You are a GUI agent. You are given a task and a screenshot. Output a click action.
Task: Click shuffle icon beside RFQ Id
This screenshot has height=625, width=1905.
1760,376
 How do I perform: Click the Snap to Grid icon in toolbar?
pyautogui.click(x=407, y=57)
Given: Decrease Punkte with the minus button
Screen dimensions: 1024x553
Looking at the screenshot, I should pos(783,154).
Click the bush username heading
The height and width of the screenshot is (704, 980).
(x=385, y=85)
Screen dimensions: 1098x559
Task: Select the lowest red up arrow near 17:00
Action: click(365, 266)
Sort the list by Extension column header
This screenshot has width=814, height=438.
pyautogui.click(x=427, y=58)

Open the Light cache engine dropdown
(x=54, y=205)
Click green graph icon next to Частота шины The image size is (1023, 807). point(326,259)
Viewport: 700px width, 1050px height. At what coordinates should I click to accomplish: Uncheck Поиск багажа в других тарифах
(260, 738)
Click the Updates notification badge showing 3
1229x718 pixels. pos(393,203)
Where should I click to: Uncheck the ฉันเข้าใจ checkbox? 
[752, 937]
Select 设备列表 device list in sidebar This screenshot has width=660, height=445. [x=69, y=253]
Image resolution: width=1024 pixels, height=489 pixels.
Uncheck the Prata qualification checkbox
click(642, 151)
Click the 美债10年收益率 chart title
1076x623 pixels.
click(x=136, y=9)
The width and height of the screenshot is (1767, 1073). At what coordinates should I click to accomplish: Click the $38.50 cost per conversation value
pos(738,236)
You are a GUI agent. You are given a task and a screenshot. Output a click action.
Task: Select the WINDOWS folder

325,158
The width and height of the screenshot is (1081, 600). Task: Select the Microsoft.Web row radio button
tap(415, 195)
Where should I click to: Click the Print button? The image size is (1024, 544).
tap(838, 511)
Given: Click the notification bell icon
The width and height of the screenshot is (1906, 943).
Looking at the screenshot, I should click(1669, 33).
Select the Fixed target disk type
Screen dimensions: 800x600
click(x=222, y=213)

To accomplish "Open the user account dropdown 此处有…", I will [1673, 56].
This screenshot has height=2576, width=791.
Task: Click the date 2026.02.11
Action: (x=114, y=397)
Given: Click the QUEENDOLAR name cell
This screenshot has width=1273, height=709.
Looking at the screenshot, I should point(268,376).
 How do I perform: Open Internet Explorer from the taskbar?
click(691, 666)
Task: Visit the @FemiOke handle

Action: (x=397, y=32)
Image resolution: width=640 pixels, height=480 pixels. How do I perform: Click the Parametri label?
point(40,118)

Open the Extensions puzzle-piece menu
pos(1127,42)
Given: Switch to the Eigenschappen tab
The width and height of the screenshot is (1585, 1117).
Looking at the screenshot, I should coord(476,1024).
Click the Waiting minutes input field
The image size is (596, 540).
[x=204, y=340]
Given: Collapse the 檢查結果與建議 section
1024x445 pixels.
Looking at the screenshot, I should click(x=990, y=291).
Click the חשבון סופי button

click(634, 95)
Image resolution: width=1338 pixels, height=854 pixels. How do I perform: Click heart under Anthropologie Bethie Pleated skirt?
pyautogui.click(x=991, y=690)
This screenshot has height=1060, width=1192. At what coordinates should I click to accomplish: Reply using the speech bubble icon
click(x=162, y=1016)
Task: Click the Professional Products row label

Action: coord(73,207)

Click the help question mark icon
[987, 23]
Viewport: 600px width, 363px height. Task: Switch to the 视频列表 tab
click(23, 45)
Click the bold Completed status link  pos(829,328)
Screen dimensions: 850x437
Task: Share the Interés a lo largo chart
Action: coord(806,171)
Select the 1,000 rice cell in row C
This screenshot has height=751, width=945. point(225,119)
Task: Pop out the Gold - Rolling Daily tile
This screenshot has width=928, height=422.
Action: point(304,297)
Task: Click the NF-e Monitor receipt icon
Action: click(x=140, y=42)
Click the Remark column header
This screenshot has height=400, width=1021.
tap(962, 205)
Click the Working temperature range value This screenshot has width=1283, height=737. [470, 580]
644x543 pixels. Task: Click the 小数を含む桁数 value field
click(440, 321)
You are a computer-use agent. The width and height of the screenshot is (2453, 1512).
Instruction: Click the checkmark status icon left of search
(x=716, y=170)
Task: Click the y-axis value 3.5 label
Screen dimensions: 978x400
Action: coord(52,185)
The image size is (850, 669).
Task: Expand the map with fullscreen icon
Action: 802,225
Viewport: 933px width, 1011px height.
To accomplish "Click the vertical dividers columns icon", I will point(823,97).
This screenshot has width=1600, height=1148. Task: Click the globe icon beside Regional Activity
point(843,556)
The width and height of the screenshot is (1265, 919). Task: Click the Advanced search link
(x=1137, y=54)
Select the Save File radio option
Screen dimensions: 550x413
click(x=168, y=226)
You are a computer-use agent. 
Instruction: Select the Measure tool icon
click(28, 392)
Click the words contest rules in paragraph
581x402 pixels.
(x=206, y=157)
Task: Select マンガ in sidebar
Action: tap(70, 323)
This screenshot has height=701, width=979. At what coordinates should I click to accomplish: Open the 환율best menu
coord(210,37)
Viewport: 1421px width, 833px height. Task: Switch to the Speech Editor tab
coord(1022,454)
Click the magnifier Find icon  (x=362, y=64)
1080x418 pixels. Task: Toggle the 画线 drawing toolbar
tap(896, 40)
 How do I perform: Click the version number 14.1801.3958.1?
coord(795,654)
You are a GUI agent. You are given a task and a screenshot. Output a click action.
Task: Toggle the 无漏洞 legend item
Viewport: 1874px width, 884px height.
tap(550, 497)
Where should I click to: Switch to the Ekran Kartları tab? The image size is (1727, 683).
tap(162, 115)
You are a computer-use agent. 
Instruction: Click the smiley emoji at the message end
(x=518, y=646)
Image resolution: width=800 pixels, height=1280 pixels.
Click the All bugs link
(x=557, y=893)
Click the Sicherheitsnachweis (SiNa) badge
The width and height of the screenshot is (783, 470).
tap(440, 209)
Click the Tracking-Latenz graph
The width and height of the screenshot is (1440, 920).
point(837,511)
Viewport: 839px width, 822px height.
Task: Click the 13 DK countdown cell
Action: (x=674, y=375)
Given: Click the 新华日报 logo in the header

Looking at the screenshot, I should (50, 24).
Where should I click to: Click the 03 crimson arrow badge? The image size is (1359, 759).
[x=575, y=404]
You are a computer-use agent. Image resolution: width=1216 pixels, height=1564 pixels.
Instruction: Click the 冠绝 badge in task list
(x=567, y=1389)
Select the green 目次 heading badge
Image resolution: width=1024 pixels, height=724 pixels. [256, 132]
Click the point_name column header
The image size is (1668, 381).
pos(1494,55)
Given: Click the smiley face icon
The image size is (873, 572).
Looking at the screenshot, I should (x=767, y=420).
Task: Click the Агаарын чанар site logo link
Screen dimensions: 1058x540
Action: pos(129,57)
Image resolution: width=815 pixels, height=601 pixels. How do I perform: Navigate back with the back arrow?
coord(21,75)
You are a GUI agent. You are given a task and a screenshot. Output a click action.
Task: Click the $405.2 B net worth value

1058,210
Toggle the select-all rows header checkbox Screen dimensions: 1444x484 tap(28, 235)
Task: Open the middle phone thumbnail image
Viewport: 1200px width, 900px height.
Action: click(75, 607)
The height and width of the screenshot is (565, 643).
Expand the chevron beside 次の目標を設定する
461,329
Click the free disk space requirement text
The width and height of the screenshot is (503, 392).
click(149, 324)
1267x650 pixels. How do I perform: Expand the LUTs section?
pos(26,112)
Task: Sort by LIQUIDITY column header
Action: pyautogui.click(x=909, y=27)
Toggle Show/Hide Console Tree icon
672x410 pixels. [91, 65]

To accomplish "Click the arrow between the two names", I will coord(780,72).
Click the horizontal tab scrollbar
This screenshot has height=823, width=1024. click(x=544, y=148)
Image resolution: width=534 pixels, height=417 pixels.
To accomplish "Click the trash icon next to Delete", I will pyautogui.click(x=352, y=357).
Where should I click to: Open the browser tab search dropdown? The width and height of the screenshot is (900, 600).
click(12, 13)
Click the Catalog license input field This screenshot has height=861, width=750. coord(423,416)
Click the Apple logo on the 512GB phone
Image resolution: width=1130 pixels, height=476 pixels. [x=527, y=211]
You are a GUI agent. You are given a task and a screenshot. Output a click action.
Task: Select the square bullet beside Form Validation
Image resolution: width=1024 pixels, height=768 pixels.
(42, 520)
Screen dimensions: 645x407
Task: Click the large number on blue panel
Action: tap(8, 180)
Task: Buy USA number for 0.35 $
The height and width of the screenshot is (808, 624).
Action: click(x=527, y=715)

──────

*TASK REQUIREMENTS*
Scan the listing for the string "next", then copy every line where it appears.

*ANSWER SPACE*
Click green graph icon next to Частота шины The image size is (1023, 807). point(326,259)
To accomplish "Click the trash icon next to Delete", I will pyautogui.click(x=352, y=357).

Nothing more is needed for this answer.